Separate machine predictions from human identifications in exports and API so researchers see both side-by-side. Currently the export has a single determination that gets overwritten when a human verifies — losing the original ML prediction.

Design spec: docs/superpowers/specs/2026-04-07-export-fields-design.md (in ami-devops)

New Export Fields

Machine prediction fields

  • best_machine_prediction_name — taxon name from best Classification
  • best_machine_prediction_algorithm — algorithm name
  • best_machine_prediction_score — confidence score

Verification fields

  • verified_by — username of best (most recent non-withdrawn) identification's user
  • verified_by_count — count of non-withdrawn identifications
  • agreed_with_algorithm — algorithm name if human explicitly agreed with an ML prediction
  • determination_matches_machine_prediction — boolean: does determination taxon match best prediction taxon?

Detection/capture fields

  • best_detection_bbox — raw [x1, y1, x2, y2]
  • best_detection_source_image_url — public URL to original capture image
  • best_detection_occurrence_url — platform UI link to occurrence in context

Modifications

  • determination_score → set to null when determination comes from a human ID (ML score preserved in best_machine_prediction_score)

API Changes

Add best_machine_prediction nested object to OccurrenceListSerializer — always populated regardless of verification status.

Implementation Plan

Step 1: Refactor update_occurrence_determination() (model layer)

File: ami/main/models.py

  • Extract find_best_prediction() → Occurrence method returning best Classification (terminal-first, highest score)
  • Extract find_best_identification() → Occurrence method returning most recent non-withdrawn Identification
  • Update update_occurrence_determination() to call both; set determination_score = None for human IDs
  • Have existing best_prediction cached_property delegate to find_best_prediction()

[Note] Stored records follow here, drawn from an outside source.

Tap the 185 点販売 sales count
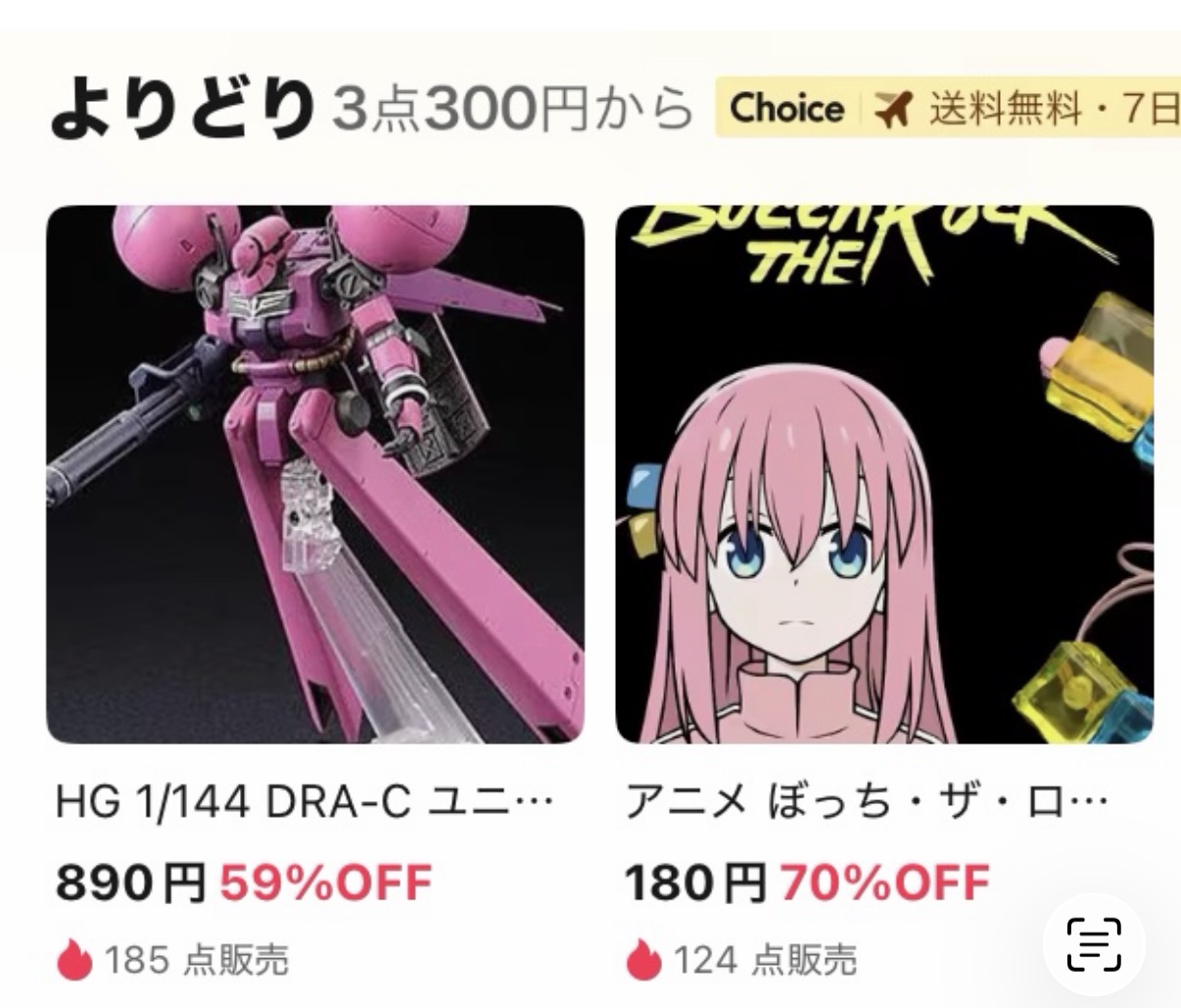This screenshot has height=1008, width=1181. [x=196, y=960]
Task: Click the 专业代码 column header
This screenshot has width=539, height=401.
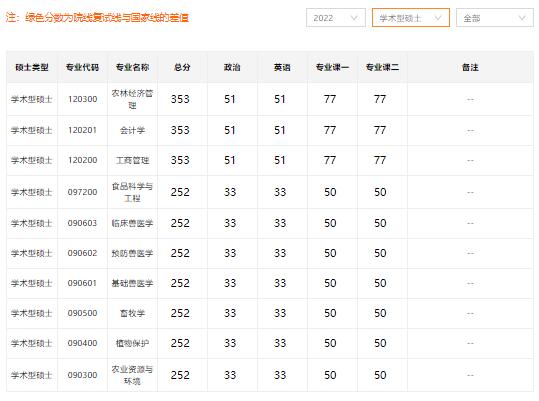Action: pyautogui.click(x=82, y=67)
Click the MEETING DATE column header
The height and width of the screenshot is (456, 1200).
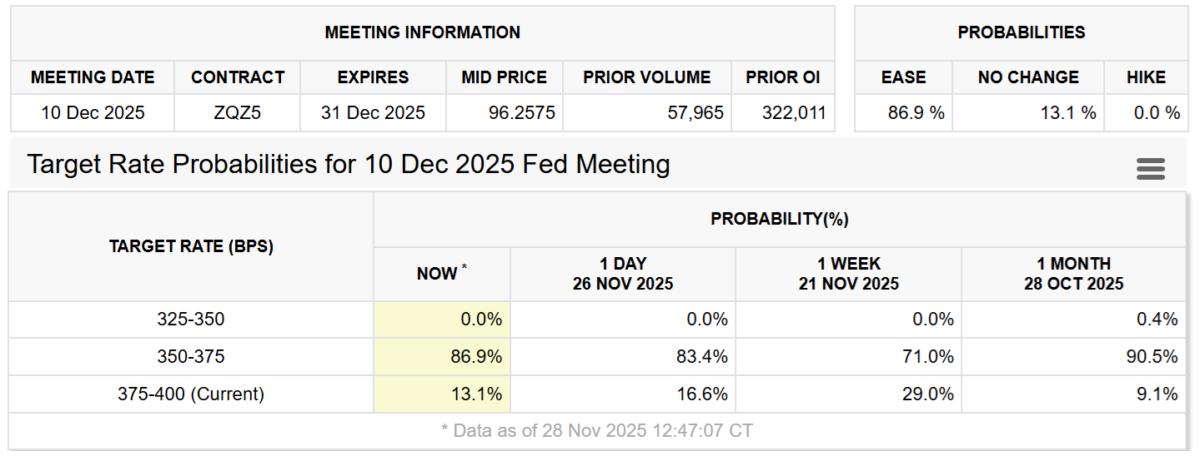click(93, 77)
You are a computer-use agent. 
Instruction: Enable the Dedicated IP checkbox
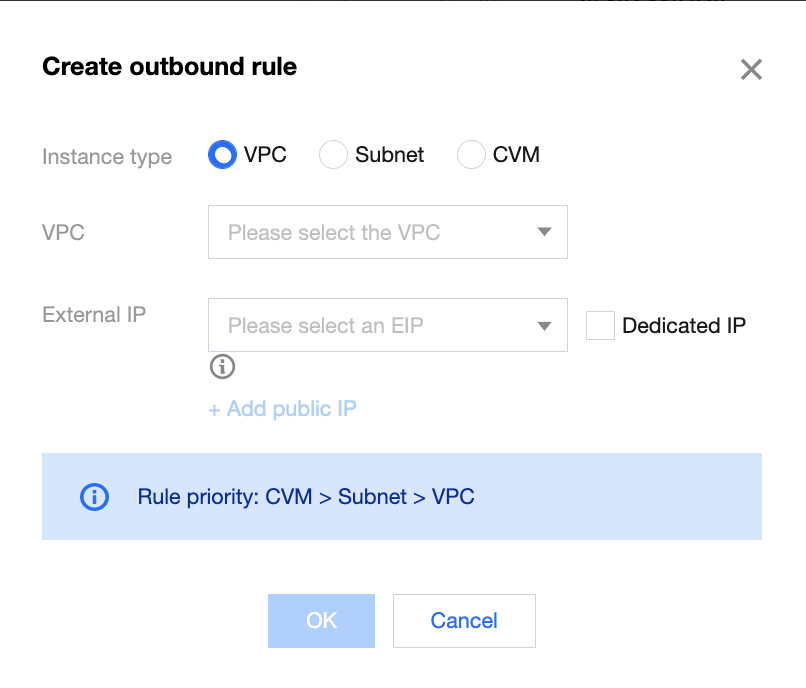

Step 2: Add export queryset annotations

File: ami/main/models.pyOccurrenceExportManager

Extend existing subquery annotation pattern:

  • best_machine_prediction_name — Subquery: Classification → Taxon.name (ordered by -terminal, -score)
  • best_machine_prediction_algorithm — Subquery: Classification → Algorithm.name
  • best_machine_prediction_score — Subquery: Classification.score
  • best_identification_user — Subquery: Identification → User.username (most recent non-withdrawn)
  • verified_by_count — Count of non-withdrawn Identifications
  • best_detection_bbox — Subquery: Detection.bbox
  • best_detection_source_image_path + public_base_url — raw values for URL computation in serializer

Step 3: Add fields to OccurrenceTabularSerializer

File: ami/exports/format_types.py

Add all new fields to the CSV/tabular serializer using the queryset annotations from step 2. Compute best_detection_source_image_url and best_detection_occurrence_url in serializer methods.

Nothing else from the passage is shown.